» WHAT NEEDS TO BE DONE
Your answer is the line containing "Instruction: Click the" plus every line after it through the end of the records, printed exactly and free of pictures.
[Opening TASK INPUTS section]
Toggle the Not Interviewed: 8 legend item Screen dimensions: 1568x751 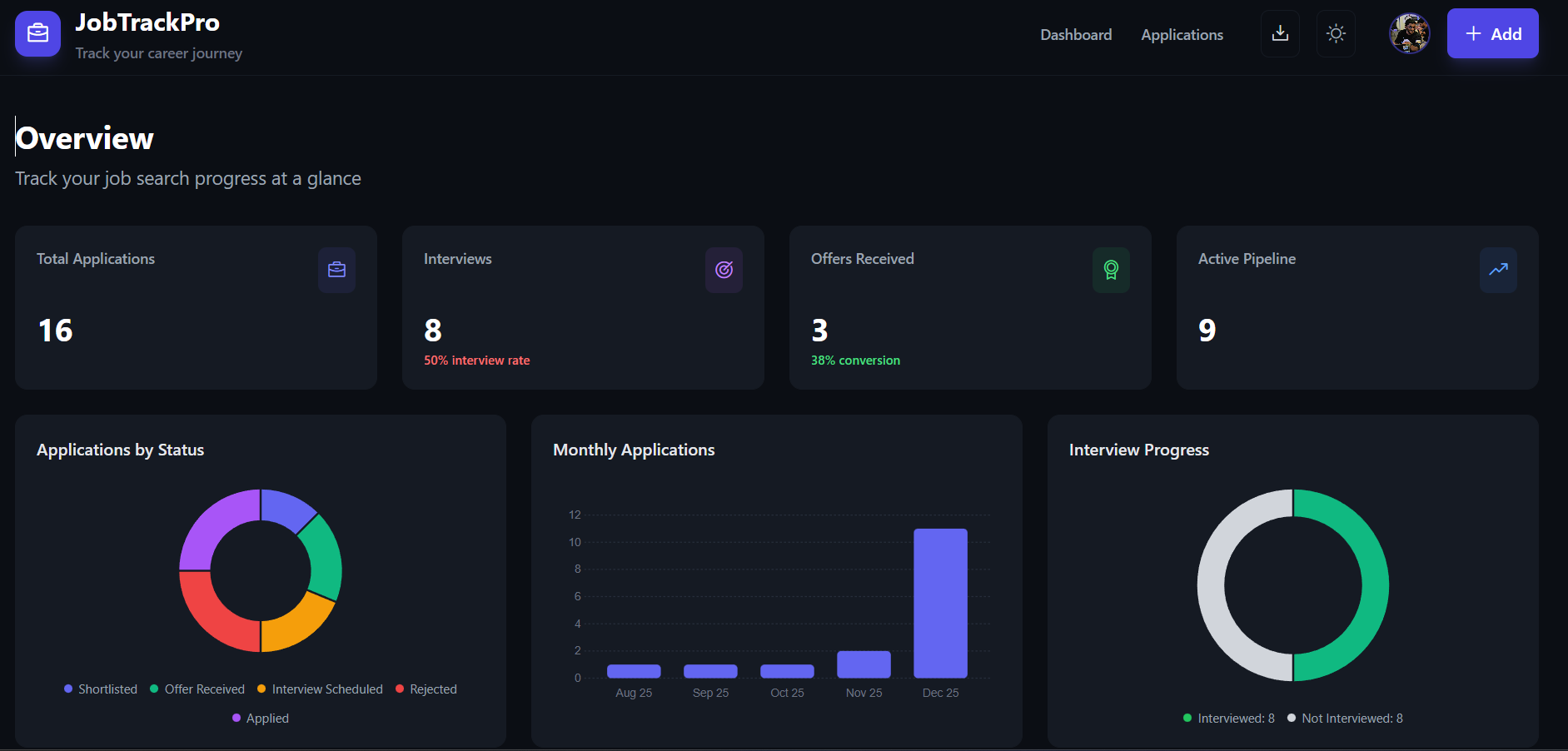click(x=1344, y=718)
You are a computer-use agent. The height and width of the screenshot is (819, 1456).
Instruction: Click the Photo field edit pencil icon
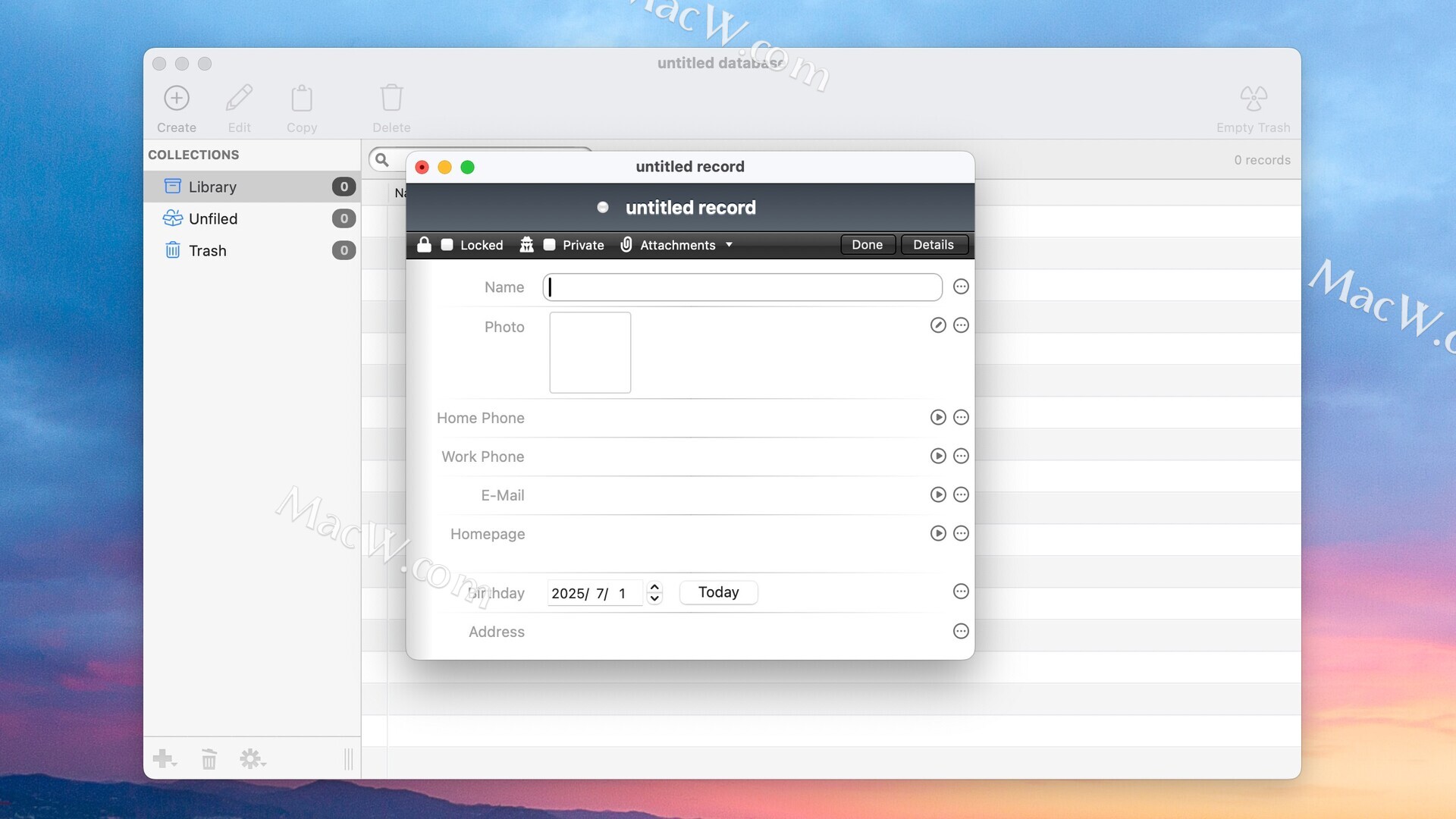(x=938, y=325)
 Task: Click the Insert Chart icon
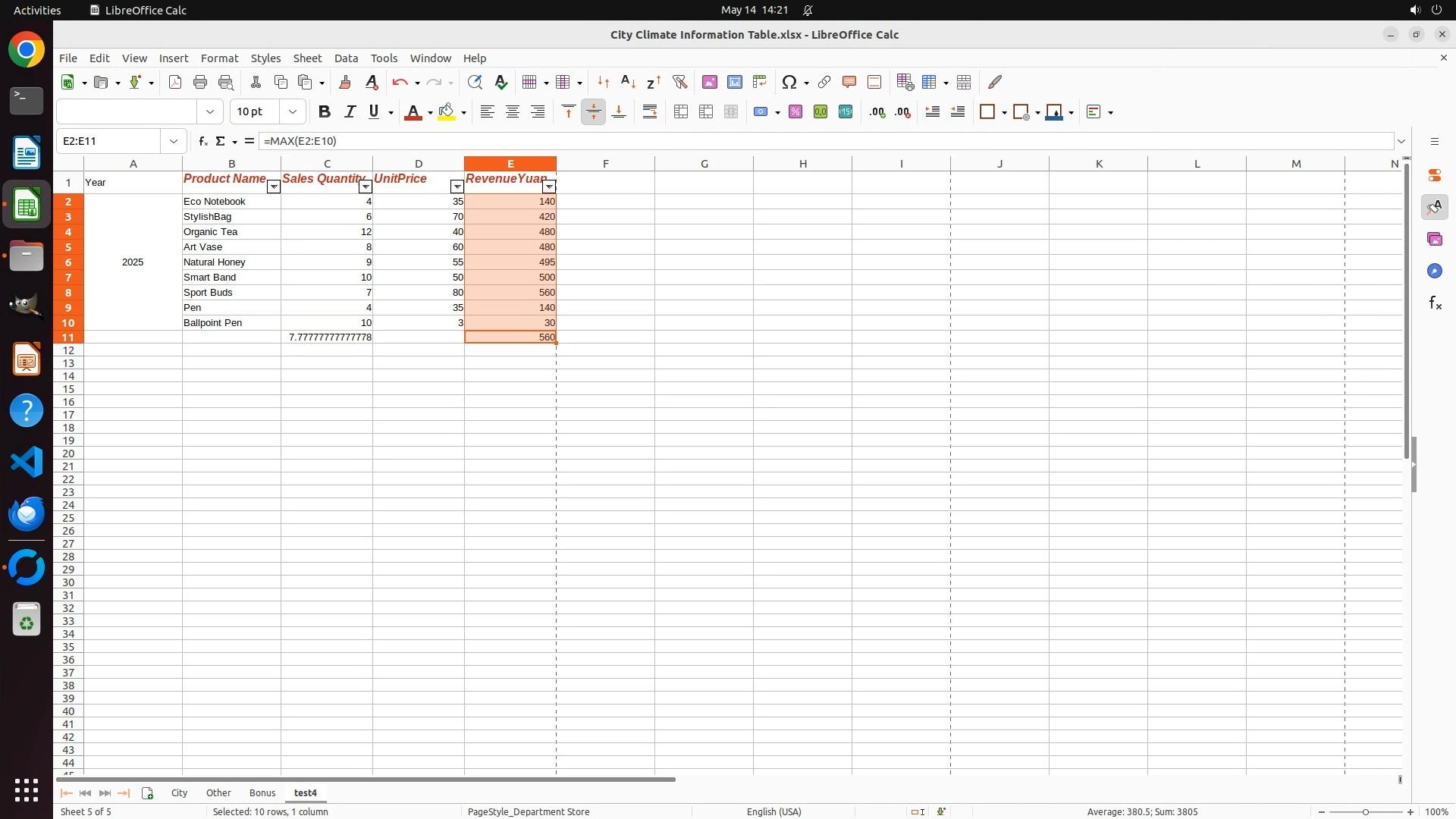tap(734, 82)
[Closing TASK INPUTS section]
» SOLUTION FOR THIS EXERCISE
Instruction: Click the Photo field edit pencil icon
(x=938, y=325)
 Task: Click the Insert Chart icon
tap(734, 82)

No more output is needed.